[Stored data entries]
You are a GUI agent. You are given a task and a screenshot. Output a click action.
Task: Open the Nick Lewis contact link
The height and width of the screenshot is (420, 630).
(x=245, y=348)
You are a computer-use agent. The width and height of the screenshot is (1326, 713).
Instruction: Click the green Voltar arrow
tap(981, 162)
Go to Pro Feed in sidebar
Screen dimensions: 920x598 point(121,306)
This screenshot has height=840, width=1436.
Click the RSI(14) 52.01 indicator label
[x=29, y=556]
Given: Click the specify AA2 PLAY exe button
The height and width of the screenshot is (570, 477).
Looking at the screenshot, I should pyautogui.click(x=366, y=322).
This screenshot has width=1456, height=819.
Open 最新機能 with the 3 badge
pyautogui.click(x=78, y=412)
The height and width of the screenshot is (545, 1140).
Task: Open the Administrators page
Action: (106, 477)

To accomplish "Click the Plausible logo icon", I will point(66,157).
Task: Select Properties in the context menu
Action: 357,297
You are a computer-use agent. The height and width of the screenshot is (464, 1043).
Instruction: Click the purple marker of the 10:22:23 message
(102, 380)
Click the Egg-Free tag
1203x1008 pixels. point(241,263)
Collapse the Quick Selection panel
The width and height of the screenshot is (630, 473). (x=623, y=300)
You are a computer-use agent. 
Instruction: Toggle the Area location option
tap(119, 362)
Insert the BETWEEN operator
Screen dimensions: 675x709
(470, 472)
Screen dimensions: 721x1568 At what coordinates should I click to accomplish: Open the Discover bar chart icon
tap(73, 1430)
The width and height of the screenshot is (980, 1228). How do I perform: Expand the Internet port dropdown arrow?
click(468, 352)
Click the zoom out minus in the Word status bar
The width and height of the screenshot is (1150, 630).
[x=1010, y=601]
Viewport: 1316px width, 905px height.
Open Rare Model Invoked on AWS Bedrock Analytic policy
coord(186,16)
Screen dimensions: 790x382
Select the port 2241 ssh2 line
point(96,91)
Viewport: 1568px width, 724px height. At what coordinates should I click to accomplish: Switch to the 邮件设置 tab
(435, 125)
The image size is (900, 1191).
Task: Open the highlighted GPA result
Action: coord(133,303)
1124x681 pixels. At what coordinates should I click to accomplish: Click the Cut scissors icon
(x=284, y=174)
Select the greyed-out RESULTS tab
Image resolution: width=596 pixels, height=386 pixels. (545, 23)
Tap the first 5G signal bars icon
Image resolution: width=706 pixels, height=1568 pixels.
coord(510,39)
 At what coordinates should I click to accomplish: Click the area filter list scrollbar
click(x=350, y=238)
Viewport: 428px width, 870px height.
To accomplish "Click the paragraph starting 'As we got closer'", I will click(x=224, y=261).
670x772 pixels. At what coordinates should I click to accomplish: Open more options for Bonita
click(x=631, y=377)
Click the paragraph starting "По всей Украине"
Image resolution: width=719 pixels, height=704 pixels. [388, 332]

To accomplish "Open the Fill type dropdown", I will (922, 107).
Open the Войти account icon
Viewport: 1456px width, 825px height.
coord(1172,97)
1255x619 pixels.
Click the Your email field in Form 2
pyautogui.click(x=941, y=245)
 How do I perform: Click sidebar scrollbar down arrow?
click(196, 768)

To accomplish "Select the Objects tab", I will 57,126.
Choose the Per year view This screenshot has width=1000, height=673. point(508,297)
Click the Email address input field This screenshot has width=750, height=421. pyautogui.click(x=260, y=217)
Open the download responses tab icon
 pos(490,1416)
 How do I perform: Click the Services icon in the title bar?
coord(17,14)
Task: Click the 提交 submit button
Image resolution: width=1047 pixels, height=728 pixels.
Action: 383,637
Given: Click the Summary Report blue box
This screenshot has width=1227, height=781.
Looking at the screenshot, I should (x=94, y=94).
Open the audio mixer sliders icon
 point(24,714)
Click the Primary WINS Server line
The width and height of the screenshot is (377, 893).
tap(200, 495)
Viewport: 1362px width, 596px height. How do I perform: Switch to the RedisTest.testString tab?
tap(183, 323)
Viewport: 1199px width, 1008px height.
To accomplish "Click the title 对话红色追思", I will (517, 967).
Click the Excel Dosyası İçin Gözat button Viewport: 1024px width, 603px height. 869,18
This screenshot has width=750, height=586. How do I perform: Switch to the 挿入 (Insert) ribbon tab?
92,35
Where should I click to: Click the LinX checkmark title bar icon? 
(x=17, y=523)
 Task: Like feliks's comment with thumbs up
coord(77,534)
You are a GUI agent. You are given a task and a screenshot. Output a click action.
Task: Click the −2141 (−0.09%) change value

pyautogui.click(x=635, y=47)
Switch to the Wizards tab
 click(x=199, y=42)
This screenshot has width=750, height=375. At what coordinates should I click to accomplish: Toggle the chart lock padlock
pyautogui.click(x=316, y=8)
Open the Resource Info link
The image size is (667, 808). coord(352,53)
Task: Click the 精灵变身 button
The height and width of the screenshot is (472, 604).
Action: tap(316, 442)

## What is required
All of the data above should be reproduced exactly, with nothing missing.

## Completed task
You are a GUI agent. You are given a task and a screenshot. Output a click action.
Task: Open the Nick Lewis contact link
The height and width of the screenshot is (420, 630).
(x=245, y=348)
You are a computer-use agent. The width and height of the screenshot is (1326, 713).
Instruction: Click the green Voltar arrow
tap(981, 162)
Go to Pro Feed in sidebar
Screen dimensions: 920x598 point(121,306)
This screenshot has height=840, width=1436.
Click the RSI(14) 52.01 indicator label
[x=29, y=556]
Given: Click the specify AA2 PLAY exe button
The height and width of the screenshot is (570, 477).
Looking at the screenshot, I should pyautogui.click(x=366, y=322).
This screenshot has width=1456, height=819.
Open 最新機能 with the 3 badge
pyautogui.click(x=78, y=412)
The height and width of the screenshot is (545, 1140).
Task: Open the Administrators page
Action: (106, 477)

To accomplish "Click the Plausible logo icon", I will point(66,157).
Task: Select Properties in the context menu
Action: 357,297
You are a computer-use agent. The height and width of the screenshot is (464, 1043).
Instruction: Click the purple marker of the 10:22:23 message
(102, 380)
Click the Egg-Free tag
1203x1008 pixels. point(241,263)
Collapse the Quick Selection panel
The width and height of the screenshot is (630, 473). (x=623, y=300)
You are a computer-use agent. 
Instruction: Toggle the Area location option
tap(119, 362)
Insert the BETWEEN operator
Screen dimensions: 675x709
(470, 472)
Screen dimensions: 721x1568 At what coordinates should I click to accomplish: Open the Discover bar chart icon
tap(73, 1430)
The width and height of the screenshot is (980, 1228). How do I perform: Expand the Internet port dropdown arrow?
click(468, 352)
Click the zoom out minus in the Word status bar
The width and height of the screenshot is (1150, 630).
[x=1010, y=601]
Viewport: 1316px width, 905px height.
Open Rare Model Invoked on AWS Bedrock Analytic policy
coord(186,16)
Screen dimensions: 790x382
Select the port 2241 ssh2 line
point(96,91)
Viewport: 1568px width, 724px height. At what coordinates should I click to accomplish: Switch to the 邮件设置 tab
(435, 125)
The image size is (900, 1191).
Task: Open the highlighted GPA result
Action: coord(133,303)
1124x681 pixels. At what coordinates should I click to accomplish: Click the Cut scissors icon
(x=284, y=174)
Select the greyed-out RESULTS tab
Image resolution: width=596 pixels, height=386 pixels. (545, 23)
Tap the first 5G signal bars icon
Image resolution: width=706 pixels, height=1568 pixels.
coord(510,39)
 At what coordinates should I click to accomplish: Click the area filter list scrollbar
click(x=350, y=238)
Viewport: 428px width, 870px height.
To accomplish "Click the paragraph starting 'As we got closer'", I will click(x=224, y=261).
670x772 pixels. At what coordinates should I click to accomplish: Open more options for Bonita
click(x=631, y=377)
Click the paragraph starting "По всей Украине"
Image resolution: width=719 pixels, height=704 pixels. [388, 332]

To accomplish "Open the Fill type dropdown", I will (922, 107).
Open the Войти account icon
Viewport: 1456px width, 825px height.
coord(1172,97)
1255x619 pixels.
Click the Your email field in Form 2
pyautogui.click(x=941, y=245)
 How do I perform: Click sidebar scrollbar down arrow?
click(196, 768)

To accomplish "Select the Objects tab", I will 57,126.
Choose the Per year view This screenshot has width=1000, height=673. point(508,297)
Click the Email address input field This screenshot has width=750, height=421. pyautogui.click(x=260, y=217)
Open the download responses tab icon
 pos(490,1416)
 How do I perform: Click the Services icon in the title bar?
coord(17,14)
Task: Click the 提交 submit button
Image resolution: width=1047 pixels, height=728 pixels.
Action: 383,637
Given: Click the Summary Report blue box
This screenshot has width=1227, height=781.
Looking at the screenshot, I should (x=94, y=94).
Open the audio mixer sliders icon
 point(24,714)
Click the Primary WINS Server line
The width and height of the screenshot is (377, 893).
tap(200, 495)
Viewport: 1362px width, 596px height. How do I perform: Switch to the RedisTest.testString tab?
tap(183, 323)
Viewport: 1199px width, 1008px height.
To accomplish "Click the title 对话红色追思", I will (517, 967).
Click the Excel Dosyası İçin Gözat button Viewport: 1024px width, 603px height. 869,18
This screenshot has width=750, height=586. How do I perform: Switch to the 挿入 (Insert) ribbon tab?
92,35
Where should I click to: Click the LinX checkmark title bar icon? 
(x=17, y=523)
 Task: Like feliks's comment with thumbs up
coord(77,534)
You are a GUI agent. You are given a task and a screenshot. Output a click action.
Task: Click the −2141 (−0.09%) change value

pyautogui.click(x=635, y=47)
Switch to the Wizards tab
 click(x=199, y=42)
This screenshot has width=750, height=375. At what coordinates should I click to accomplish: Toggle the chart lock padlock
pyautogui.click(x=316, y=8)
Open the Resource Info link
The image size is (667, 808). coord(352,53)
Task: Click the 精灵变身 button
The height and width of the screenshot is (472, 604).
Action: tap(316, 442)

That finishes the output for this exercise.